Saturday, 28 March 2009

Patrick Deer: Culture in Camouflage

Patrick Deer's Culture in Camouflage: War, Empire, and Modern British Literature is newly published by OUP. It is (in all respects but one) a strong and meticulously researched book: the endnotes and bibliography constitute more than a quarter of its 330 pages. Deer announces in his introduction that his study 'aims to remap the history of British war culture by insisting on the centrality and importance of the literature of the Second World War.' Literature is shown to play its part in a larger 'cultural field', as a kind of propaganda intended to normalise war and represent conflict in officially acceptable ways. Whereas, Deer maintains, the First World War did not produce a helpfully coherent war culture at home, every effort was made to ensure that the later war was bolstered by the arts. Those are huge and dangerous generalisations, and Deer's task (which he performs with some subtlety) is to make them seem persuasive.

This is an essential study for any account of Home Front cultural life before and during the Second World War. However, the list of writers named in chapter titles and subtitles betrays something of a bias: Ford Madox Ford, Rex Warner, Virginia Woolf, Humphrey Jennings, Henry Green, James Hanley, Graham Greene, Elizabeth Bowen, George Orwell, Evelyn Waugh, Alexander Baron. Deer's study is not the first to suggest (albeit through omission) that poetry is distinct from 'literature'; the ghettoising of poetry in recent critical developments has been widely remarked. But what a shame that a scholar as good as Deer should spend such little time on poetry. It may be, of course, that after Owen and Sassoon, poetry during World War 2 is less susceptible than other literary forms to the blandishments of power. Even so, that case needs to be prosecuted.

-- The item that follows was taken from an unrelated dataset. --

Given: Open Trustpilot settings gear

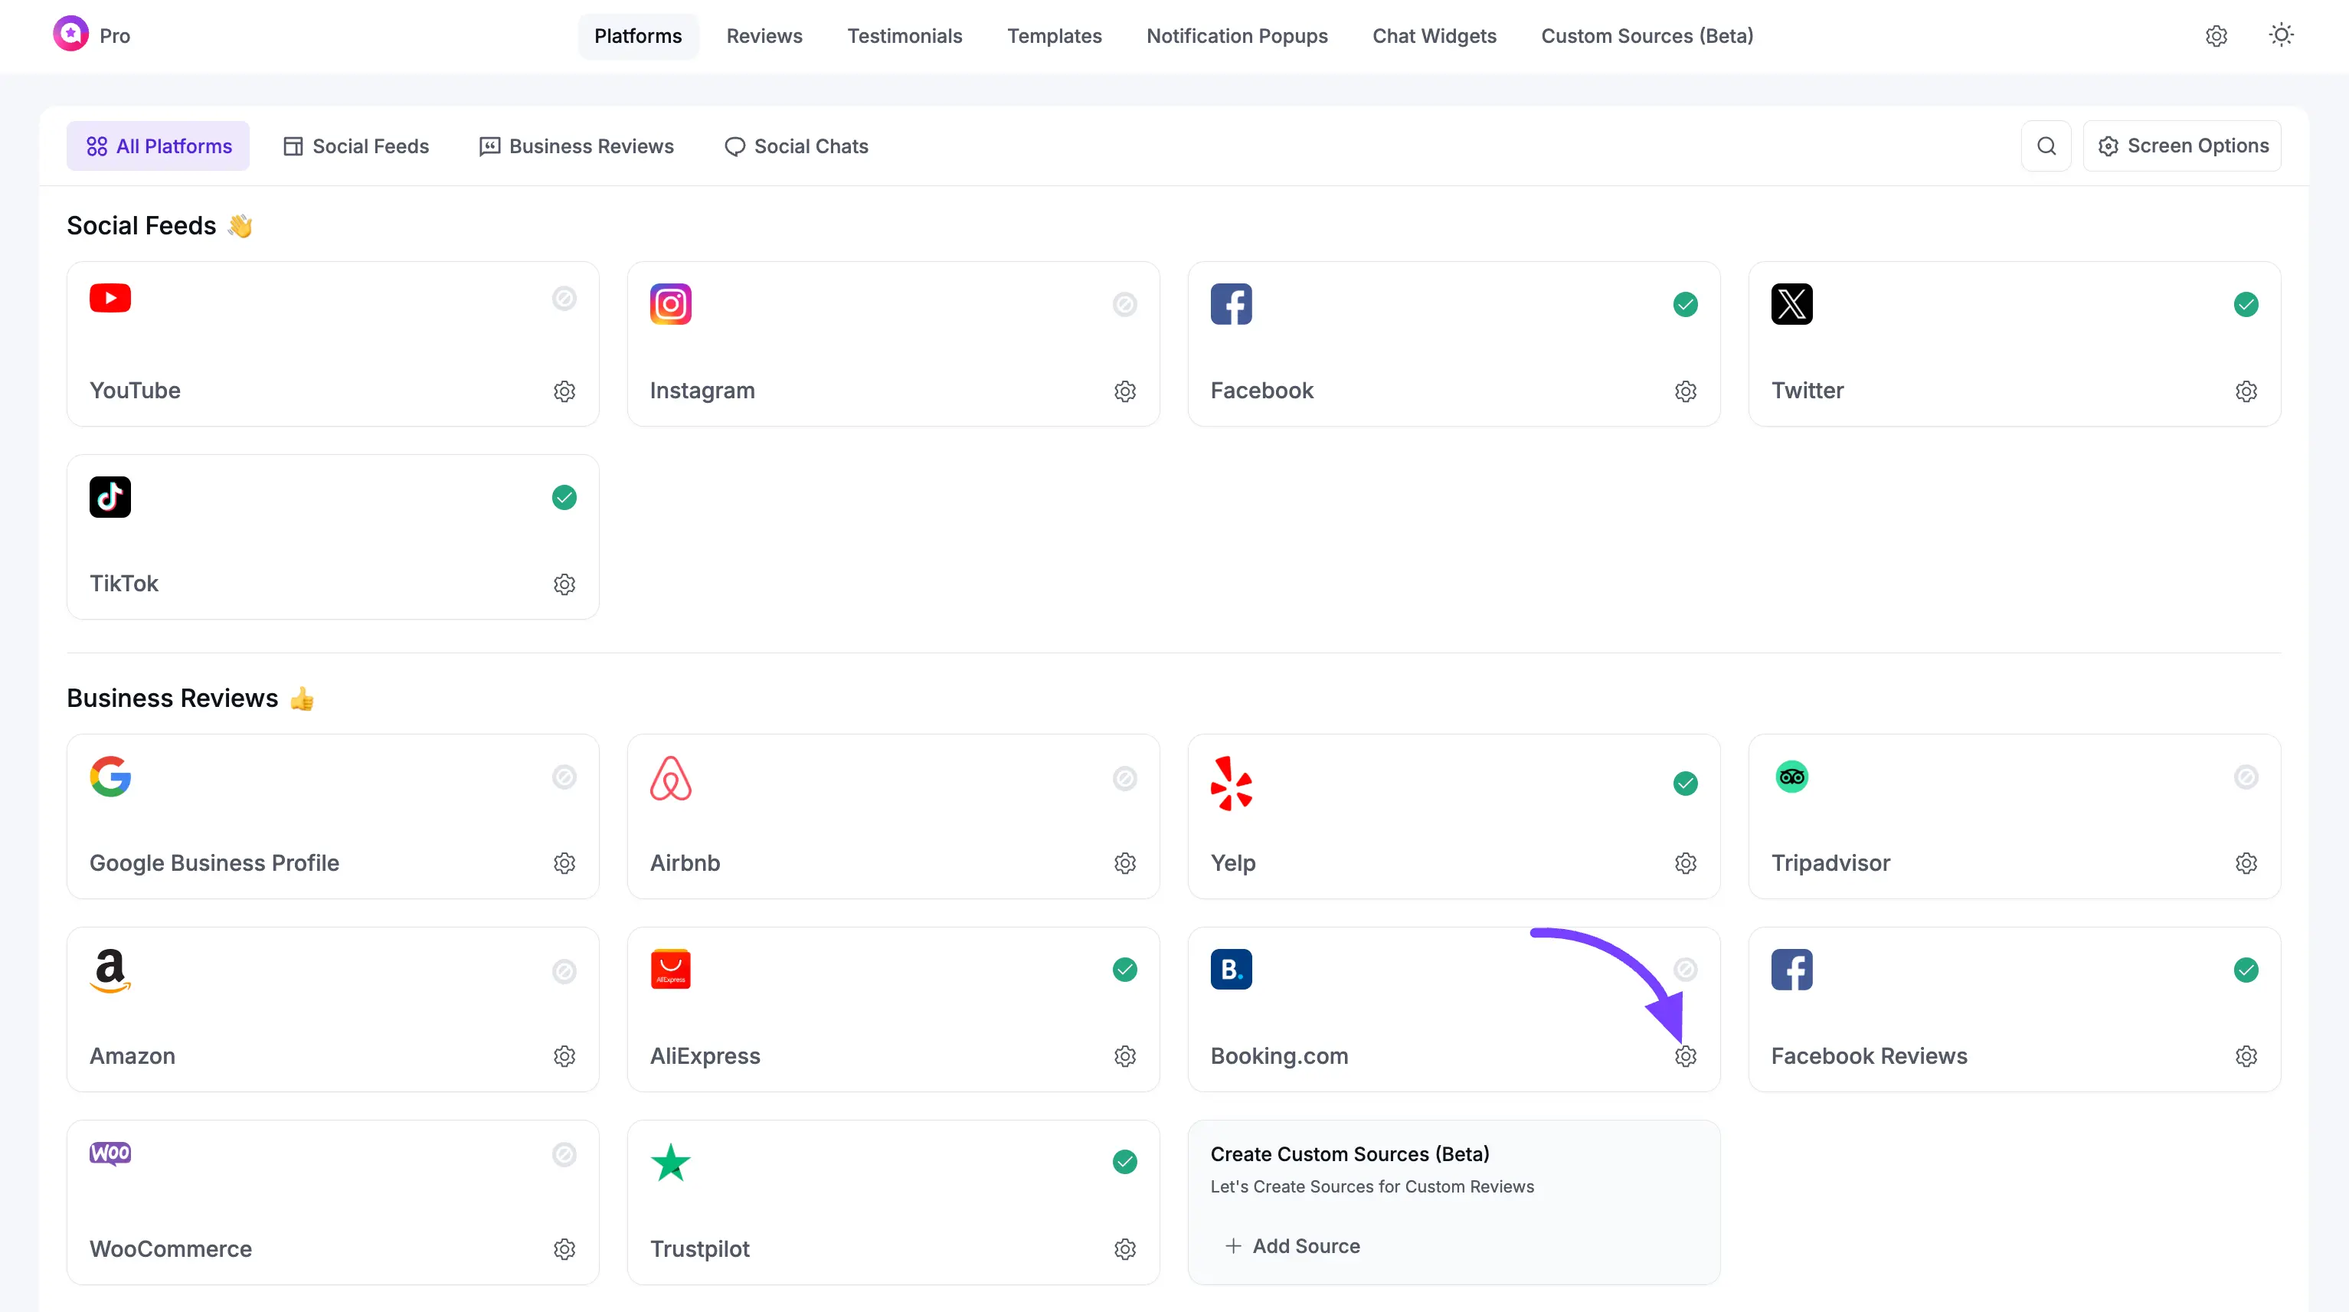Looking at the screenshot, I should click(x=1124, y=1249).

Those small portions of the book devoted to poetry are by far the weakest. Early on, Deer badly misquotes 'Dulce et Decorum Est' ('Behind that wagon we flung him in' is a wooden version of what Owen wrote: 'Behind the wagon that we flung him in'). On the subject of mistranscription, who shall 'scape whipping? (Cf. 'Futility' in my Modern English War Poetry). But when Deer gives two perfunctory pages to Keith Douglas, one paragraph to Sidney Keyes, and three name-checks to Alun Lewis, we suspect that here may be someone uninterested in poetry. For example, quoting from Douglas, Deer misses stanza breaks; Alamein to Zem Zem becomes 'From Alamein to Zem Zem'; 'simplify me when I'm dead' turns into 'simplify me when I am dead'; and the great ending of 'Desert Flowers' --- 'Lay the coin on my tongue and I will sing / of what the others never set eyes on' --- gets mangled into 'of what others never set eyes on'. Deer mulls over the 'ambiguity' of 'others': needlessly, because the ambiguity is caused by his own error.

In studies of Second World War literature, it can sometimes seem as if every prose hack of the period has been lavished with attention. Meanwhile, major poets are dismissed in a page or two of slapdash references. Deer has written an insightful and provocative study of what he inaccurately calls the 'literature' of the war. Someone needs to do the same for the poetry.